* SHORT PROBLEM *
Count the lines in the listing below that contain the string "label", treating uppercase and lowercase as different. Reply with the number only.
START
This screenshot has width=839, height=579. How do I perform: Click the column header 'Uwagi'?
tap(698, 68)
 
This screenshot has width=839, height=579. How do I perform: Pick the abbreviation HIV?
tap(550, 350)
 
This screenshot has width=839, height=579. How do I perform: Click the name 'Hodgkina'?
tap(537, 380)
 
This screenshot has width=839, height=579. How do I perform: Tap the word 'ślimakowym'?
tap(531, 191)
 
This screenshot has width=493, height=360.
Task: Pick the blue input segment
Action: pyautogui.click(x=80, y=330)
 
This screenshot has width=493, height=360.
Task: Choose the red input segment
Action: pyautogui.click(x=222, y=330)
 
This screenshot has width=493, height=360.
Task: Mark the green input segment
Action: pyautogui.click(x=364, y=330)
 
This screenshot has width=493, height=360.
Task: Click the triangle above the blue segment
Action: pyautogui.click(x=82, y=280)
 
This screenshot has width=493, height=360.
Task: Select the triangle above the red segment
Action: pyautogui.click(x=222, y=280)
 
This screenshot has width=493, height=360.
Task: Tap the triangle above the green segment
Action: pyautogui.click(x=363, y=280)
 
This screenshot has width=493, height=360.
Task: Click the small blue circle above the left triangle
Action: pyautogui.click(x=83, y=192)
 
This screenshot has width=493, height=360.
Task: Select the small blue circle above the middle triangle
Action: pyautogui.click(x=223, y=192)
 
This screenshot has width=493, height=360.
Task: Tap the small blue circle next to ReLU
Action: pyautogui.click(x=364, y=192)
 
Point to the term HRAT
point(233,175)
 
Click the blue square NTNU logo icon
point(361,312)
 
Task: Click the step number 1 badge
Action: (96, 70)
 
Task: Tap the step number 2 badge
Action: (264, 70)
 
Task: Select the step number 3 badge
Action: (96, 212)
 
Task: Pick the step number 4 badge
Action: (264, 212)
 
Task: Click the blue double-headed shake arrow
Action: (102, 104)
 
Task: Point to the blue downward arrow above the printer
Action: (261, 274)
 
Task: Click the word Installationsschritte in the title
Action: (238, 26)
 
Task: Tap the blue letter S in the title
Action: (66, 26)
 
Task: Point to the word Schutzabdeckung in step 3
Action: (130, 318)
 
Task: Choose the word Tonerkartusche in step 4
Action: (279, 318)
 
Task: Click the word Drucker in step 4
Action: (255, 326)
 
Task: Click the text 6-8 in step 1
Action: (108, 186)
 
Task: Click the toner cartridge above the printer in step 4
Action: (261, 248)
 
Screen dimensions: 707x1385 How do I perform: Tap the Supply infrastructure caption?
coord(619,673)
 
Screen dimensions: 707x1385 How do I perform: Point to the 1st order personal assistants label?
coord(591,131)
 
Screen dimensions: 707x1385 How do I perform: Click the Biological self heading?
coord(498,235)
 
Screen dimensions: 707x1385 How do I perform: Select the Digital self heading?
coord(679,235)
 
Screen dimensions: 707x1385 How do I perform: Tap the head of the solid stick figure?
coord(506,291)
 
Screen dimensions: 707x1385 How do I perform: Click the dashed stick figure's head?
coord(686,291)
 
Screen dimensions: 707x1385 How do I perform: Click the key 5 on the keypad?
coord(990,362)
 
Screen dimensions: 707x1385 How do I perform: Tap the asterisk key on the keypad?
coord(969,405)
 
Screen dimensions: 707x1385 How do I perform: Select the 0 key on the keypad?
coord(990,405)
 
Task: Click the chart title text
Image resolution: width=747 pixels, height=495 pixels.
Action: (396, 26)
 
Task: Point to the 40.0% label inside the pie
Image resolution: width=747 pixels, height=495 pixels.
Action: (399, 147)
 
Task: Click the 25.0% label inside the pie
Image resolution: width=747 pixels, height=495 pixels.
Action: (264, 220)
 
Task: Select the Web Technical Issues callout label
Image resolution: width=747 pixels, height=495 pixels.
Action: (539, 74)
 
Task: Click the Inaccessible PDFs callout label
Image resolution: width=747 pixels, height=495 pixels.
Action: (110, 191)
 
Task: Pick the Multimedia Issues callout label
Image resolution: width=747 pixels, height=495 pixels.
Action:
END
* SOLUTION TO THE PROBLEM *
6